Reputation: 752
I have found some answers about averaging dataframes, but none that includes the treatment of weights. I have figured a way to get to the result I want (see title) but I wonder if there is a more direct way of achieving the same goal.

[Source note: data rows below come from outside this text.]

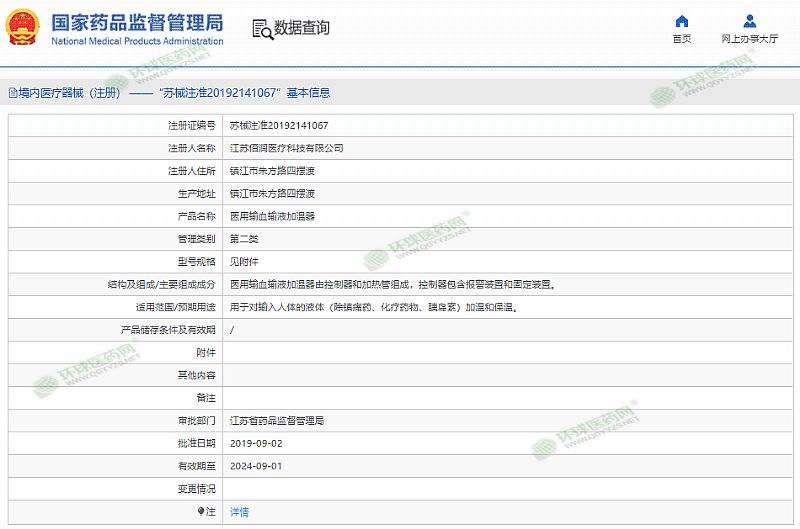Click 境内医疗器械（注册） breadcrumb text
800x529 pixels.
pos(69,93)
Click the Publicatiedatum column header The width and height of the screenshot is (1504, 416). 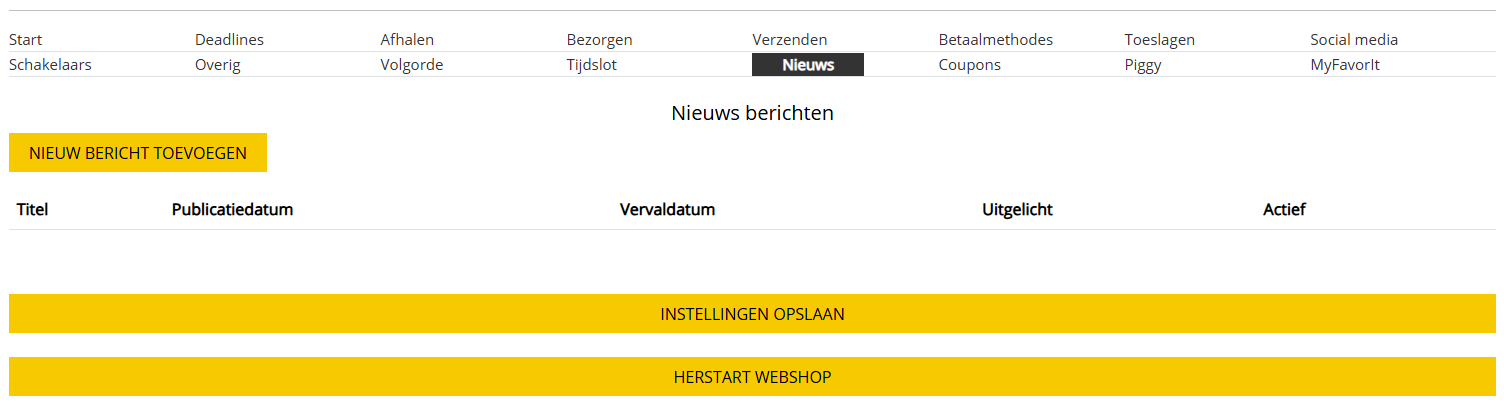tap(232, 210)
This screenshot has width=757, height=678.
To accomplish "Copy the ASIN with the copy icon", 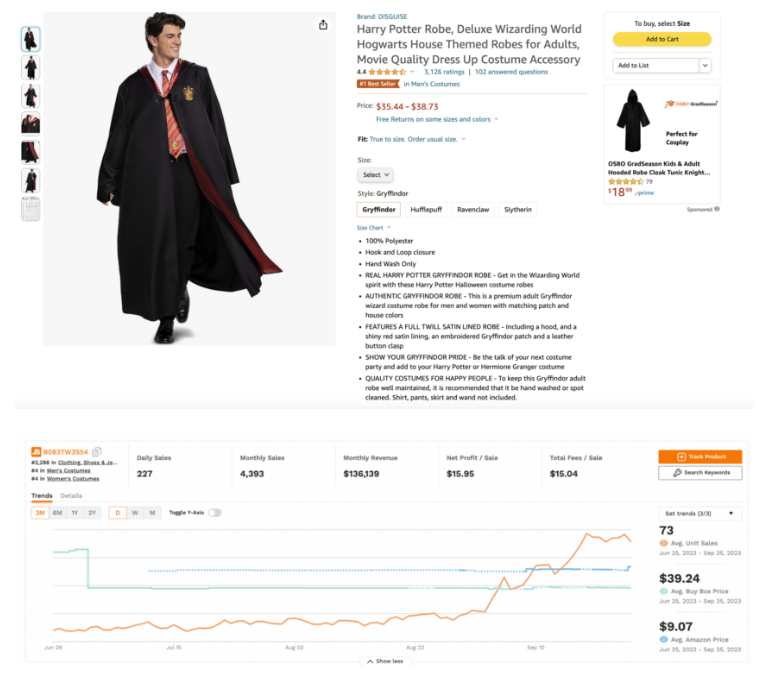I will tap(97, 452).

EDIT: I need to average more than just two dataframes, however the example code below only includes two of them.
import pandas as pd
import numpy as np
df1 = pd.DataFrame([[np.nan, 2, np.nan, 0],
[3, 4, np.nan, 1],
[np.nan, np.nan, np.nan, 5],
[np.nan, 3, np.nan, 4]],
columns=list('ABCD'))
df2 = pd.DataFrame([[3, 1, np.nan, 1],
[2, 5, np.nan, 3],
[np.nan, 4, np.nan, 2],
[np.nan, 2, 1, 5]],
columns=list('ABCD'))
What I do is:
def fromDfToArraysStack(df):
for i in range(len(df)):
arrayRow = df.iloc[i].values
if i == 0:
arraysStack = arrayRow
else:
arraysStack = np.vstack((arraysStack, arrayRow))
return arraysStack
arraysStack1 = fromDfToArraysStack(df1)
arraysStack2 = fromDfToArraysStack(df2)
arrayOfArrays = np.array([arraysStack1, arraysStack2])

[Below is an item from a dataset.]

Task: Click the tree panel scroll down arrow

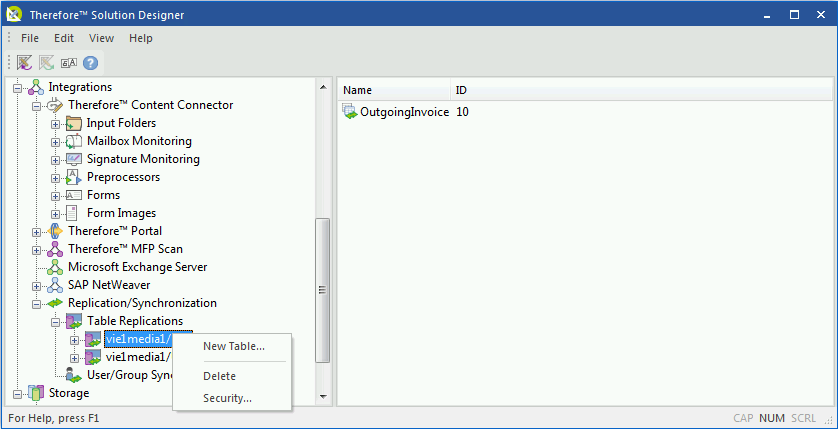Action: (323, 396)
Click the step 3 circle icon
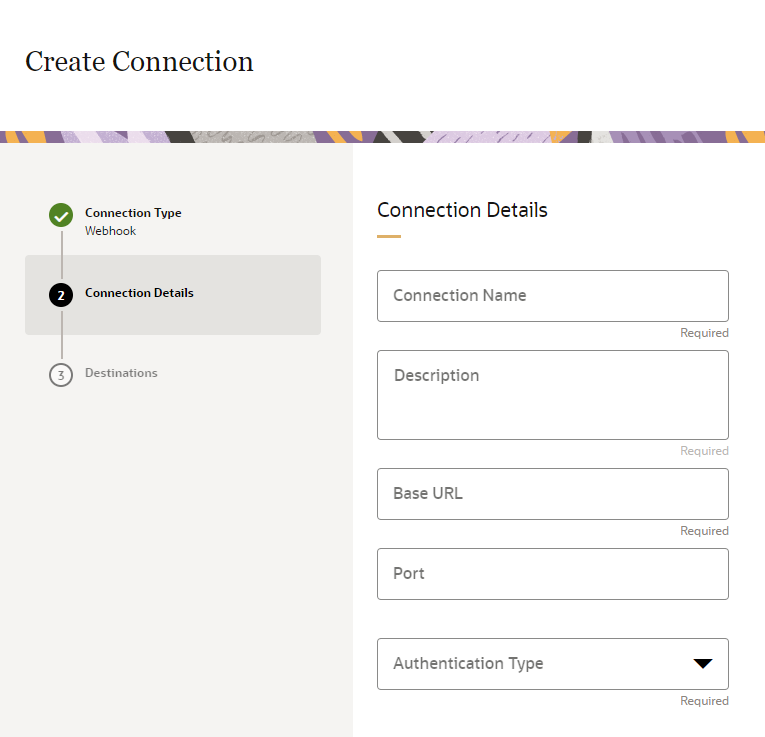765x737 pixels. click(x=61, y=375)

masked = np.ma.masked_array(arrayOfArrays,
np.isnan(arrayOfArrays))
arrayAve = np.ma.average(masked,
axis = 0,
weights = [1,2])
pd.DataFrame(np.row_stack(arrayAve.filled(np.nan)))
0 1 2 3
0 3.000000 1.333333 NaN 0.666667
1 2.333333 4.666667 NaN 2.333333
2 NaN 4.000000 NaN 3.000000
3 NaN 2.333333 1.0 4.666667
As I said this works, but hopefully there is a more concise way to do this, one-liner anybody ?
Upvotes: 3
Views: 366
Reputation: 786
Would this work for you? Its not a one liner but still a lot shorter :)
import pandas as pd
import numpy as np
df3 = pd.DataFrame([[np.nan, 2, np.nan, 0],
[3, 4, np.nan, 1],
[np.nan, np.nan, np.nan, 5],
[np.nan, 3, np.nan, 4]],
columns=list('ABCD'))
df4 = pd.DataFrame([[3, 1, np.nan, 1],
[2, 5, np.nan, 3],
[np.nan, 4, np.nan, 2],
[np.nan, 2, 1, 5]],
columns=list('ABCD'))
weights = [1,2]
average = (df3*weights[0]+df4*weights[1])/sum(weights)
average[df3.isna()] = df4
average[df4.isna()] = df3
average
EDIT: Since pointed out that speed is of concern I provide optimised version below and some performance results. In the optimised version I convert dataframes to numpy arrays since it works faster there (as do you in your example):
import pandas as pd
import numpy as np
df3 = pd.DataFrame([[np.nan, 2, np.nan, 0],
[3, 4, np.nan, 1],
[np.nan, np.nan, np.nan, 5],
[np.nan, 3, np.nan, 4]],
columns=list('ABCD'))
df4 = pd.DataFrame([[3, 1, np.nan, 1],
[2, 5, np.nan, 3],
[np.nan, 4, np.nan, 2],
[np.nan, 2, 1, 5]],
columns=list('ABCD'))
weights = np.array([1,2])
df3 = df3.values
df4 = df4.values
average = (df3*weights[0]+df4*weights[1])/np.sum(weights)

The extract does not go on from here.